Rewrite the part of the forum post about the failing pipeline, starting at "2016-10-26 Thread lewis" and ending at "the following fankle!!!", with "language pack" changed to "translation bundle".

__SOURCE DOCUMENT__.
[start]
2016-10-26 Thread lewis john mcgibbney
Hi Folks,
So I've been plodding away again and feel i am very close to generating my
first language pack, however I've arrived at the following fankle!!!
If I run a pipeline from start to finish it fails at the 'test-bundle-1'
phase as below stating " [Errno 2] No such file or directory:
'/usr/local/joshua_resources/russian_experiments/exp3/tune/joshua.config.final'"
[end]
__COLLECTED DATA__.
[start]
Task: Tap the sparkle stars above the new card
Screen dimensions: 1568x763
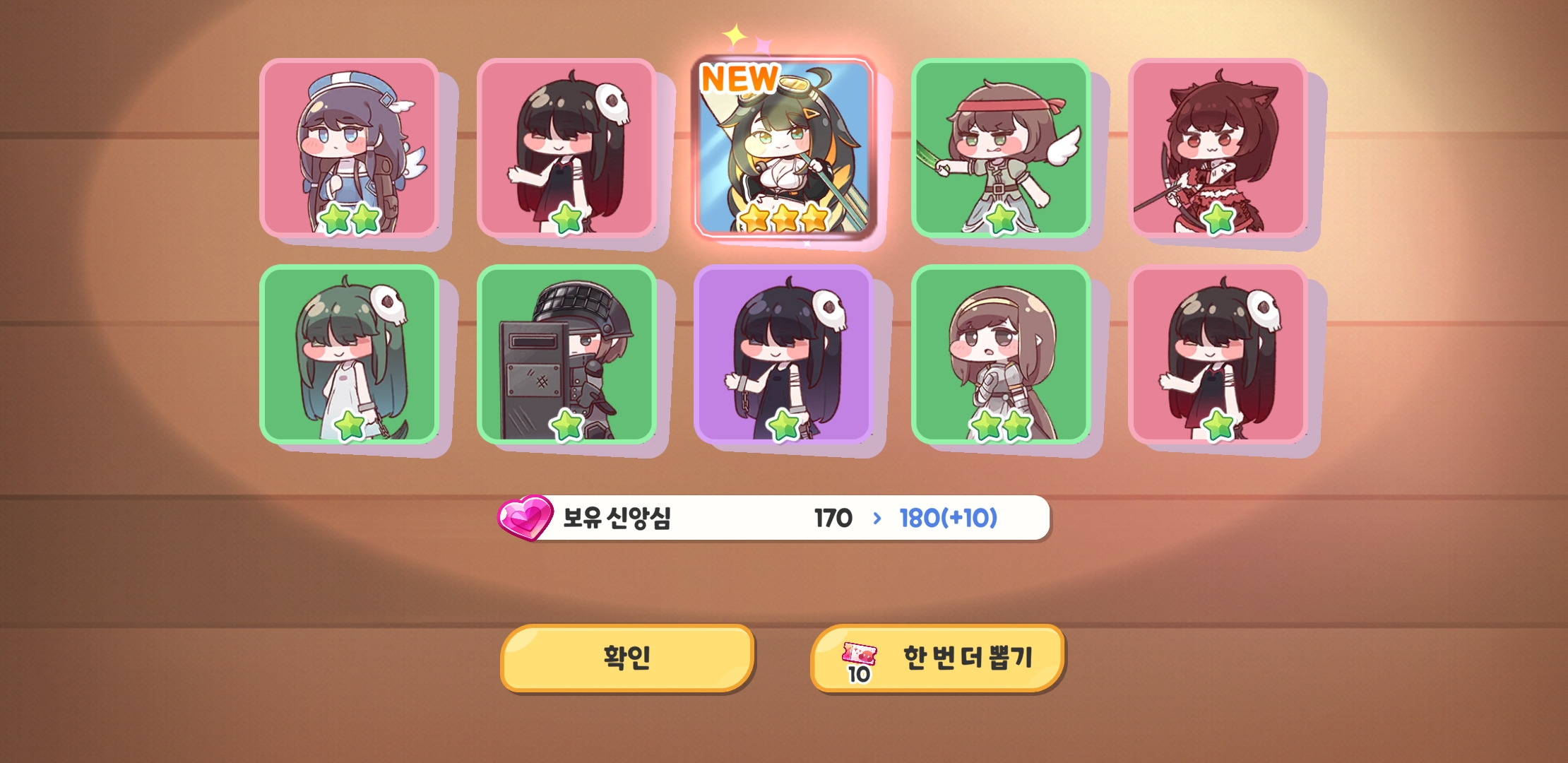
[end]
__SOLUTION FOR THIS TASK__.
2016-10-26 Thread lewis john mcgibbney
Hi Folks,
So I've been plodding away again and feel i am very close to generating my
first translation bundle, however I've arrived at the following fankle!!!